> **DETALLES DE LA TAREA**
Transcriba de forma íntegra y literal el fragmento seleccionado sobre la guerra en torno a Palestina e Israel.

Tal vez esto que pasa en las guerras no ocurra tanto en otra como alrededor de Palestina e Israel –y me arriesgaría a afirmar, nunca como en esta etapa–. Los alrededores incluyen Irán, Jordania, Siria, el Líbano, etcétera: un vecindario que se convirtió en la esquina de la tierra.

Desde el 7 de octubre hasta la incursión en Gaza y el ataque de Irán este fin de semana, se repiten lógicas dependientes de sucesos previos. Ocuparon primero, asesinaron primero, dispararon primero, vulneraron primero. Seguir en esa línea justificativa sin medir las consecuencias de cada respuesta promete una espiral interminable. Incluso cuando es necesario responder, no todas las opciones son válidas.

> **DATOS DE ORIGEN**
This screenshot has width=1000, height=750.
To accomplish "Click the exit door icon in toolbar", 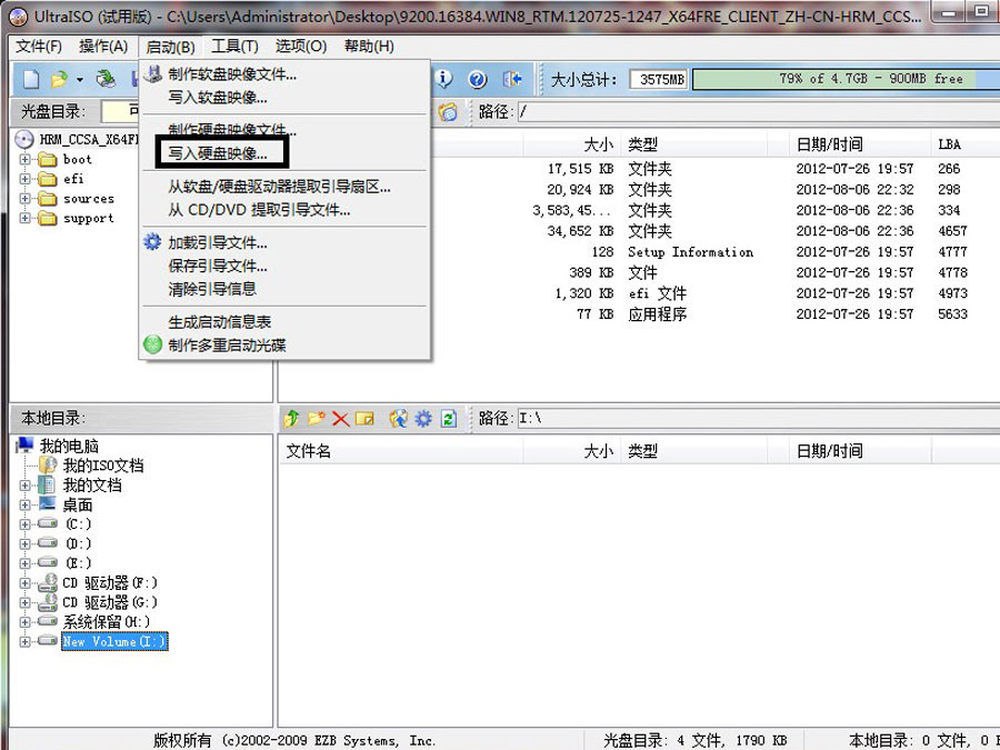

> **RESPUESTA A LA TAREA**
Tal vez esto que pasa en las guerras no ocurra tanto en otra como alrededor de Palestina e Israel –y me arriesgaría a afirmar, nunca como en esta etapa–. Los alrededores incluyen Irán, Jordania, Siria, el Líbano, etcétera: un vecindario que se convirtió en la esquina de la tierra.

Desde el 7 de octubre hasta la incursión en Gaza y el ataque de Irán este fin de semana, se repiten lógicas dependientes de sucesos previos. Ocuparon primero, asesinaron primero, dispararon primero, vulneraron primero. Seguir en esa línea justificativa sin medir las consecuencias de cada respuesta promete una espiral interminable. Incluso cuando es necesario responder, no todas las opciones son válidas.